(Dataset entries)

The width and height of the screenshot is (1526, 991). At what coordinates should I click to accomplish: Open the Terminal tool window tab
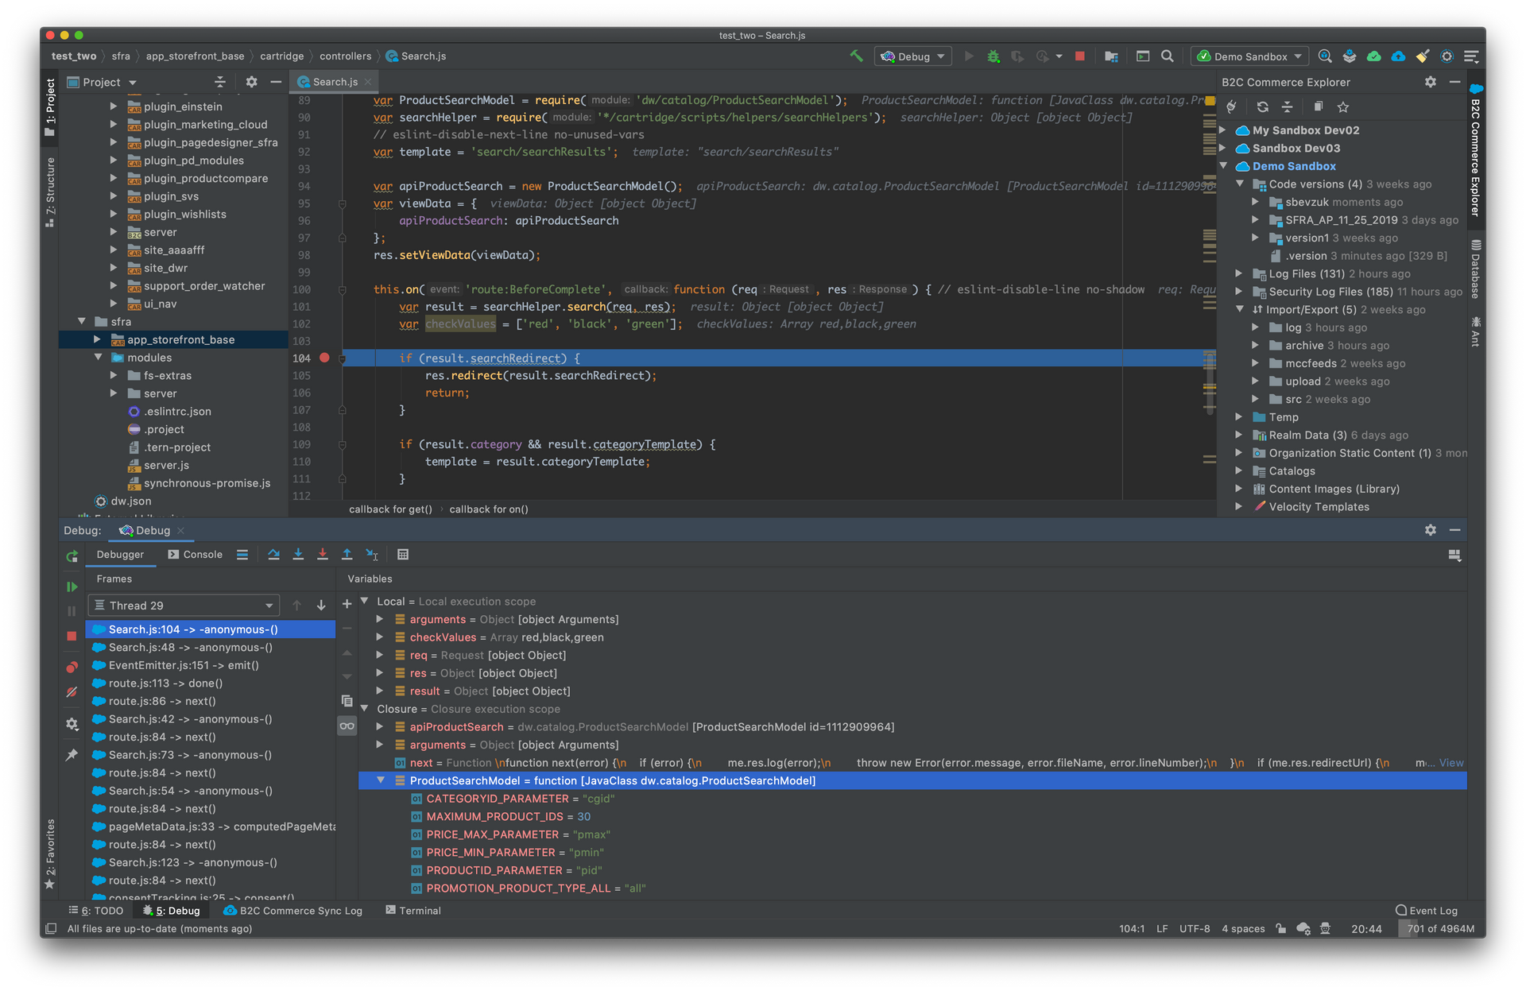(412, 911)
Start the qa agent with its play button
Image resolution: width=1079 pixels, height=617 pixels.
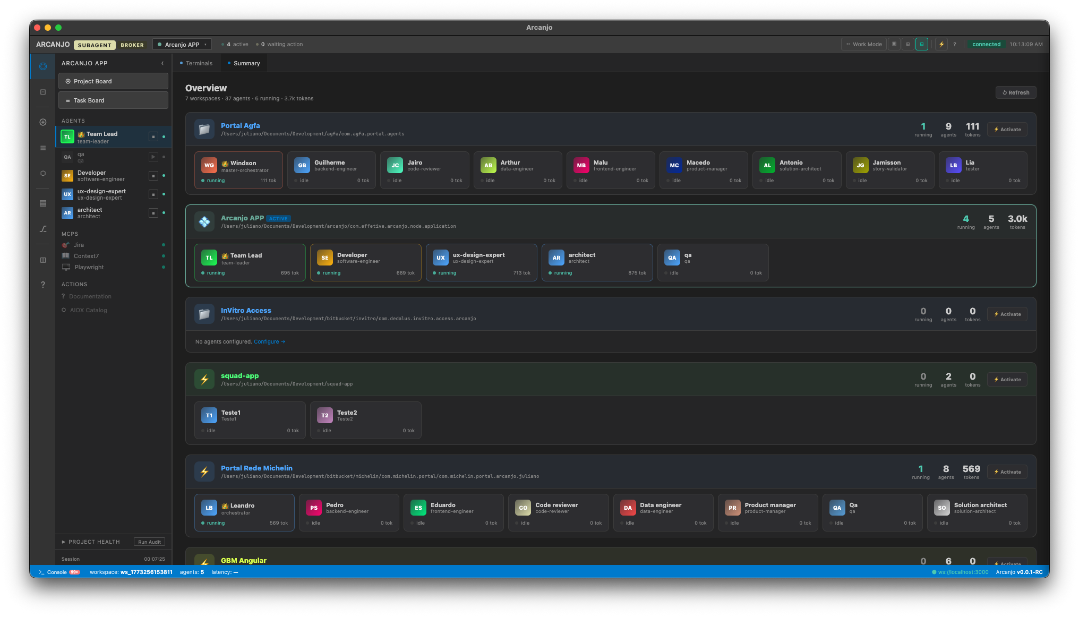point(153,157)
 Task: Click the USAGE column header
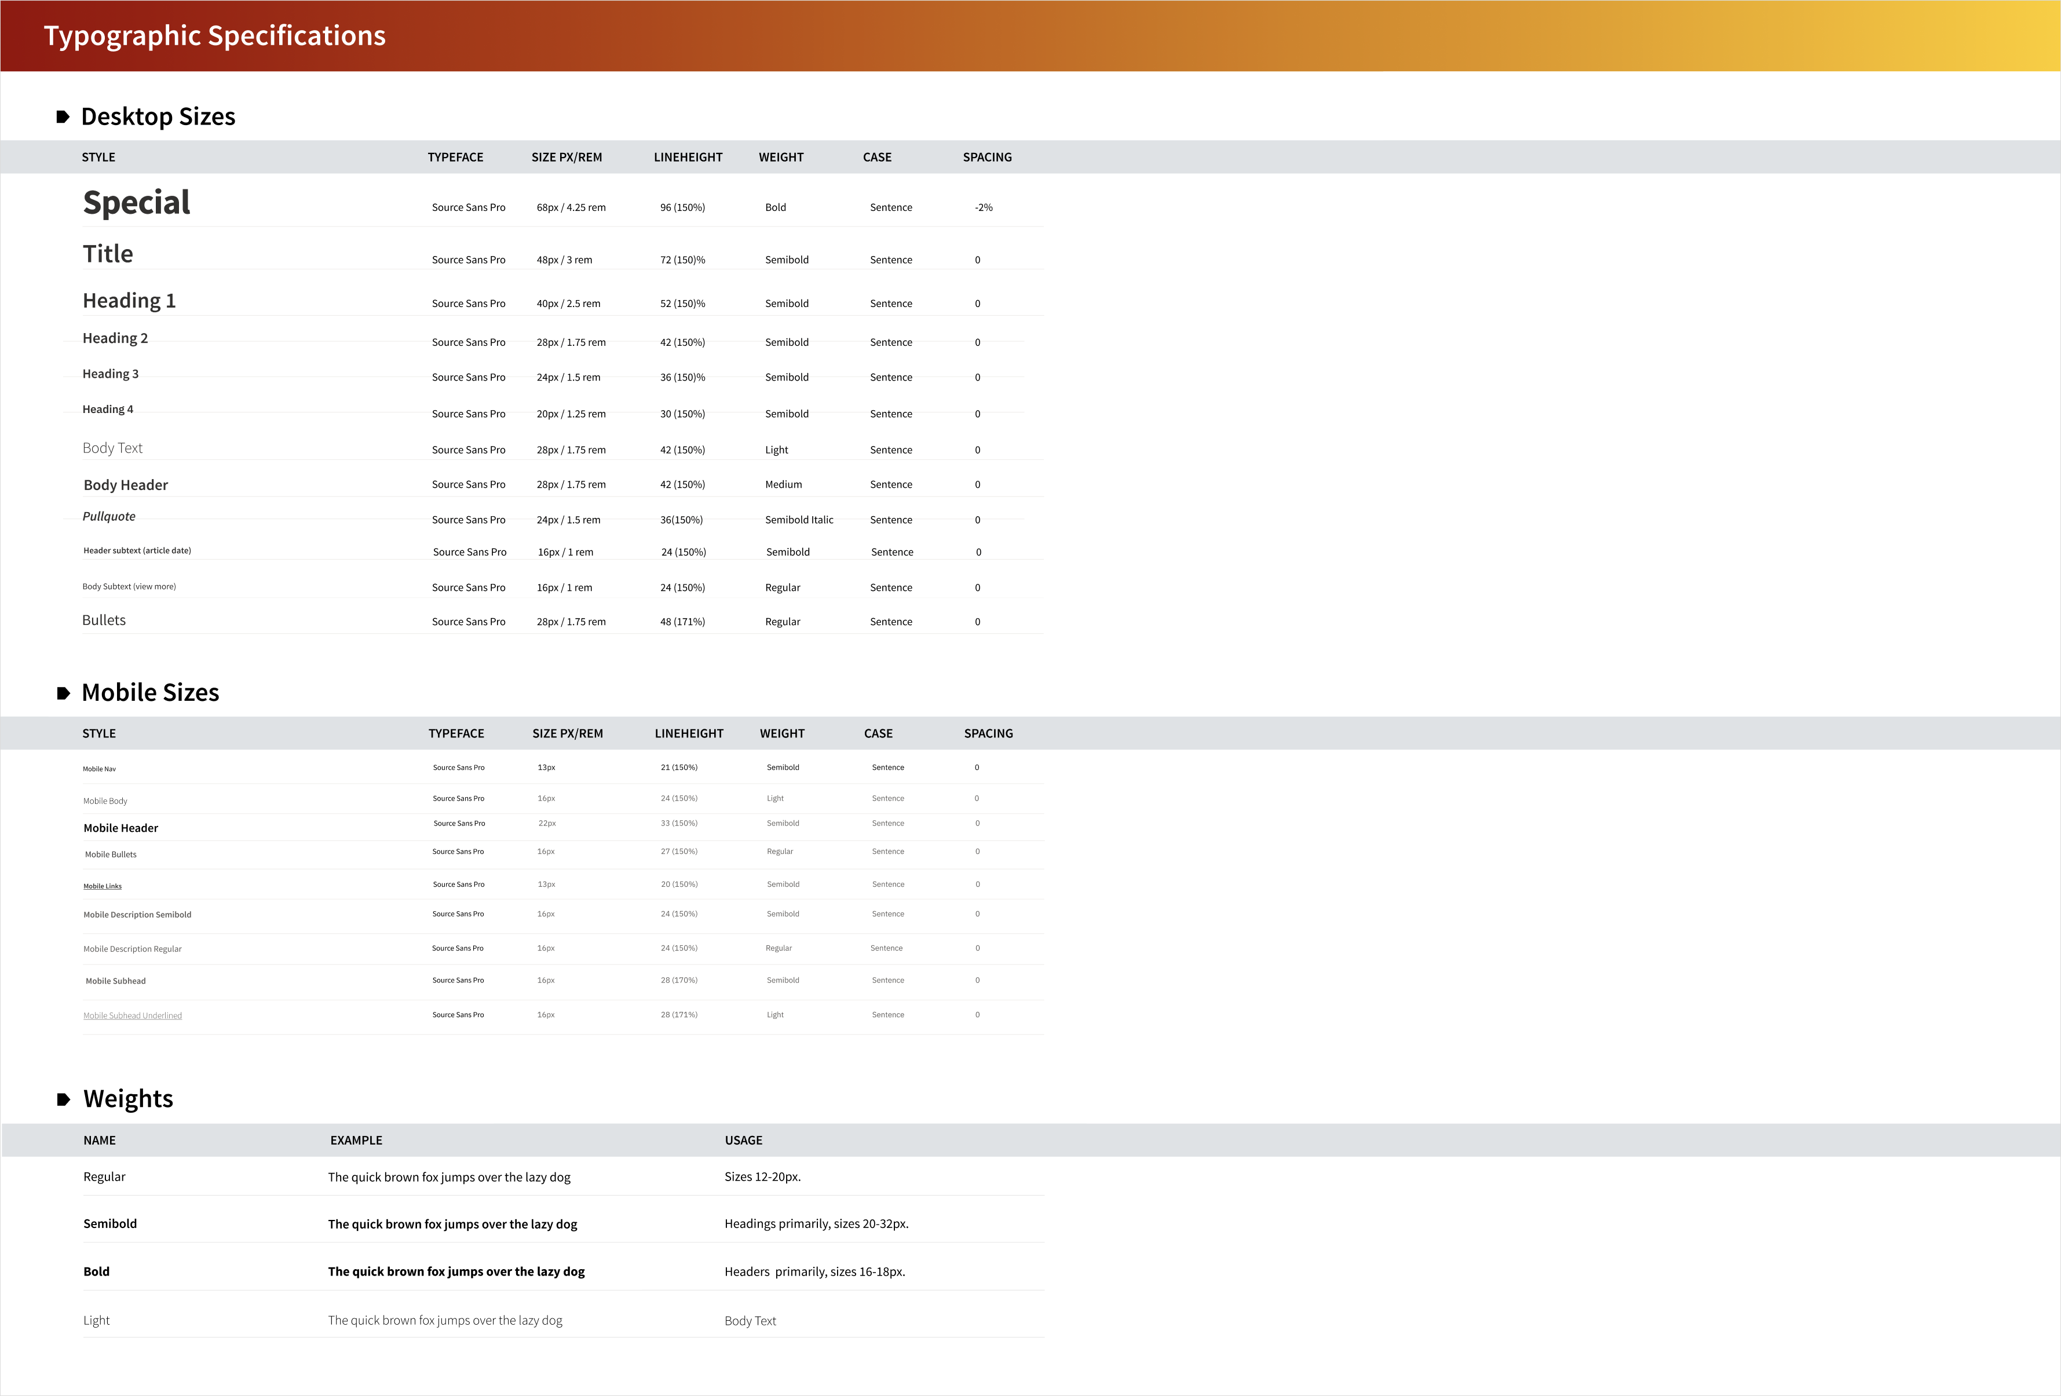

**Problem requirements**.
Repeat exactly the line containing "Start the qa agent with its play button" and every line after it through the end of the records, and nothing else. Leave the pictures out.

**Response to the task**.
Start the qa agent with its play button
Image resolution: width=1079 pixels, height=617 pixels.
point(153,157)
 Task: Click the USAGE column header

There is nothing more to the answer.